## start RECORDS
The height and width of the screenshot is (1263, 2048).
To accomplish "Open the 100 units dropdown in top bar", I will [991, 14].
## end RECORDS
## start RECORDS
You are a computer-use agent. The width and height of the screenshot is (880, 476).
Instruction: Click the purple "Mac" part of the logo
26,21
## end RECORDS
EXERCISE REQUIREMENTS: Can you rescale the part that opens with the line containing "The height and" and closes with the line containing "will [991, 14]."? Give those lines again, requests included, multiplying each coordinate in the answers by 0.25 and rounding to whole numbers with halves up, leave every other number unchanged, and return only those lines.

RESULT FOR THIS TASK:
The height and width of the screenshot is (1263, 2048).
To accomplish "Open the 100 units dropdown in top bar", I will [248, 4].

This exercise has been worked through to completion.